By Dongyoon Shin
Mahathir Mohamed, 94, was the world’s oldest state leader before stepping down as a Prime Minister of Malaysia on March 1. Following his resignation came another leader Muhyiddin Yassin, who now has to run the country amidst all the political turmoil and coronavirus pandemic.
Mohamed is a virtuoso politician, who already served as a Prime Minister for 22 years from 1981 to 2003. However, he was symbolic not just because of his age or history, but how his campaign two years ago changed the ruling party of Malaysia for the first time in sixty years.
Malaysians hoped that under his leadership, their country would divert from issues like corruption or racial tension and start with a clean slate. Thus, his sudden resignation came as a shock and disappointment to the people.
When Mohamed was inaugurated two years ago, he promised several agendas to Malaysian people. One thing that stood out the most was his promise of “racial harmony.”
Malaysia, just like the United States, is a country that comprises of various racial groups. Native Malaysians are the biggest of its population, followed by large minorities like Chinese and Indians.
Sadly, but inevitably, Malaysian society has been –since the beginning – dealing with racism, bigotry, and jingoism (or extreme patriotism). Mohamed’s government wasn’t the first to start all these social issues mentioned prior, but his government wasn’t the one to end them either.

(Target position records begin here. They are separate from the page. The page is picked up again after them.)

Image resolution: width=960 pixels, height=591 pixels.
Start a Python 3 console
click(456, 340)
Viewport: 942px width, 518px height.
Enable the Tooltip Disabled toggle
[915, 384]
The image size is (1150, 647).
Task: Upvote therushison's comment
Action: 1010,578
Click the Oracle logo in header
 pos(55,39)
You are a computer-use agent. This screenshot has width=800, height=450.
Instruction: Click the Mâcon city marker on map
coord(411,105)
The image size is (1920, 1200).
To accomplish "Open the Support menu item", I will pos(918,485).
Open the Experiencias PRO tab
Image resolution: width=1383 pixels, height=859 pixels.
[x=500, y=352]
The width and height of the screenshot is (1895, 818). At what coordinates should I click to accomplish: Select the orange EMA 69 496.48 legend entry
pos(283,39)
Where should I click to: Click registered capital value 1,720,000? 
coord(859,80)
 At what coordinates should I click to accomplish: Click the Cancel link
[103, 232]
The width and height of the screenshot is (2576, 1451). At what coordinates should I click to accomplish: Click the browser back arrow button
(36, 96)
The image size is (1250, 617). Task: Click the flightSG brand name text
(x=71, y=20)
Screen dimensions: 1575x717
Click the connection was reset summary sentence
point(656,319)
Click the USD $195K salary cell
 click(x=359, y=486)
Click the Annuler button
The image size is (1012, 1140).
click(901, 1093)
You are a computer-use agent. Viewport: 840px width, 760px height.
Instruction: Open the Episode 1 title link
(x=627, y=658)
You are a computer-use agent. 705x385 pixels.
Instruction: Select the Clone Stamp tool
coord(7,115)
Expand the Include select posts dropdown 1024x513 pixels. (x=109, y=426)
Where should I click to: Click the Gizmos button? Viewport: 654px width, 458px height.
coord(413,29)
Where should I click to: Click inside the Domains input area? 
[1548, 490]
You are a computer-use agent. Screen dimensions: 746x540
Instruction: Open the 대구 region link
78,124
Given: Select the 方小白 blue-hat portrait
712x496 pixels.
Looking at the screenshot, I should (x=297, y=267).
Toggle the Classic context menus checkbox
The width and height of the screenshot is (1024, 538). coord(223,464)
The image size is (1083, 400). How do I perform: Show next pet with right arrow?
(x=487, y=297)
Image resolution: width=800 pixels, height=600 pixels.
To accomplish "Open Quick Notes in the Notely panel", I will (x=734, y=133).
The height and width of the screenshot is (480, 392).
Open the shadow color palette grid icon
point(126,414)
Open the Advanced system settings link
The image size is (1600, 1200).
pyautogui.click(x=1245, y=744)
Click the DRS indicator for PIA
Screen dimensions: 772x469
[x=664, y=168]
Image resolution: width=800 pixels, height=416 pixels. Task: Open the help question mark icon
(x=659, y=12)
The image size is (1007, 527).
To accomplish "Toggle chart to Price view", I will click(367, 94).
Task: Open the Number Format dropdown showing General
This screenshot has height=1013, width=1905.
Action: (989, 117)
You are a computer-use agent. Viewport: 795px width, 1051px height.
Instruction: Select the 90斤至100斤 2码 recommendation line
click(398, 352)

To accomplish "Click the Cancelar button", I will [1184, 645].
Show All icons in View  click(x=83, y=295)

Racial politics has dominated the country since the beginning. Major parties in Malaysia stem from different racial and religious groups, and often they create racial conflict.
In Malaysian politics, native Malaysians hold the most power. Bumiputra, a rather controversial word in the country, is a term referring to the local Malay or indigenous people in Malaysia. The term is most frequently used when talking about affirmative action in Malaysian laws in favor of bumiputras. The policies include granting a discount on houses or property or mandating special scholarships or classes for bumiputra students and many more.
Underlying motive in these Bumiputra policies is coming from ethnic jingoism in Malaysia, which implies that the bumiputras are in charge of the country. Some policies are also blatantly against the UN’s human rights standard, like discriminating against the LGBTQ community. Scapegoating also happens, especially towards Rohygnian refugees in their country for taking their jobs.
However, Malaysian society has also been showing liberal progression in recent years. Female employment has been steadily increasing, and more schools and facilities are opening for the refugee kids and families in Malaysia.
The society, overall, has been slowly but surely showing empathy towards minority groups and moving towards reconciliation among different identities.
The United States is a country with similar settings regarding racial structure, and the country takes pride in it.
Racism and bigotry have been controllable under the constitution or the rule of law. However, concerns are Donald Trump, and his administration are setting the “new norm” around this country. Trump’s iconic “building a wall” plan or his recent “China virus” statement has been prompting racial scapegoats for the country’s problems.
What we can learn from this is that this type of political rhetoric can always happen to countries with a complex racial history like Malaysia and the United States.
As the presidential election is only a few months away, Americans should be reminded that the country needs a leader who will not be tempted to blame minorities for lack of jobs or a bad economy. Once again, it needs a leader who’s patient enough to communicate and bring everyone back together.